For seven years, Canadian Tire had been milking the old "Ted and Gloria" campaign, featuring the annoying, nerdy dad who never met a gadget he didn't like. But with the brand's increased emphasis on women shoppers and new products, Tracy Fellows, VP consumer advertising and marketing, decided it was time to scrap the tried-and-true - but tired - marketing strategy to create a more integrated one. She hit a homerun.

Ron Smrczek, associate CD at Taxi, Canadian Tire's new AOR, says Fellows, who has been with the retailer since early 2001 and was previously with Sobeys, is an "informed and instinctive" marketer, who "has a good understanding of her customer and what they want." He says she understood that it was time to revamp the creative and offer a "slice-of-life from different cultures."

Motivated to create a campaign that better highlighted the retailer's product range, the result is the "Aisle Signs" series, which launched in March 2006. An early ad features a woman who falls through a broken lawn chair after her husband tries to fix it with tape. A squeaky sign drops into the frame to remind viewers that new chairs are available at Canadian Tire.

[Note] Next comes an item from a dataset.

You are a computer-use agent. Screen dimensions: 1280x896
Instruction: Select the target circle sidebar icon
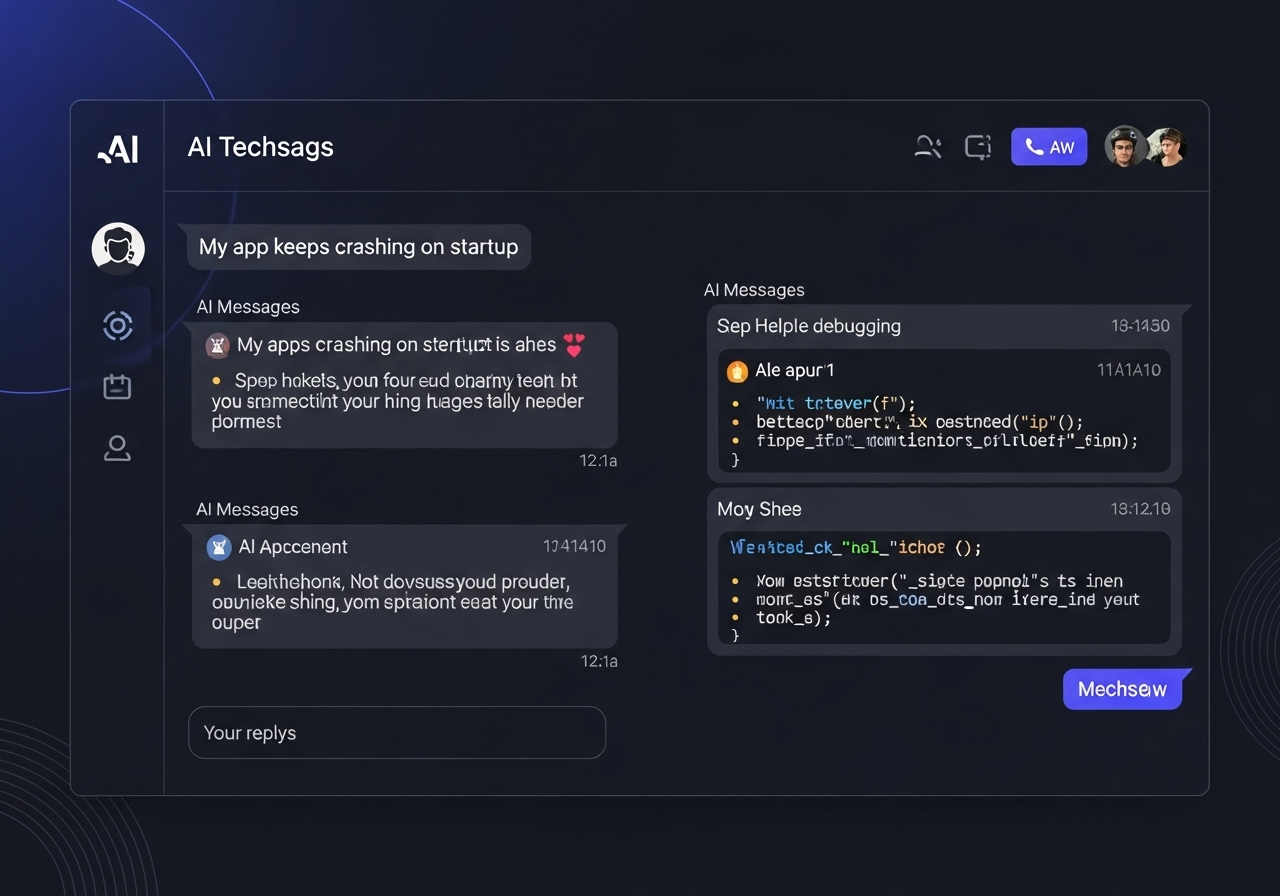(x=118, y=325)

"In the past our brand spots were completely different from our product spots," says Fellows. "There was no linkage between them, so we were not creating critical mass in the marketplace."

With the TV spots now seemingly on autopilot, one of Fellows' most recent strategic moves has been to increase synergy among all platforms, including TV, in-store promotions and outdoor ad, to amplify ad spending. Over the past year, she advertised gift card promotions on TV, and even created new outdoor ads that linked to the in-store shopping experience.

Recently, OOH featured Rudolph, and noted that the celebrity reindeer's red nose (which uses an actual lightbulb) may be purchased on Aisle 10 - the lighting department. And it also dovetails nicely with the company's large-format store roll-out, which focuses on larger aisles, a bigger selection, and becoming more family-friendly.

"Before the introduction of this campaign, we found it was difficult for a consumer to differentiate our ad from [those of] our competitors," says Fellows. Not any more. The ad campaign has boosted Canadian Tire's consumer recall to 90% - "one of the highest in the industry," she says.

And while Canadian Tire's new image might seem like an overhaul, it's not. "What we wanted to do was build on our legacy and past," she says. "This is about evolution rather than revolution."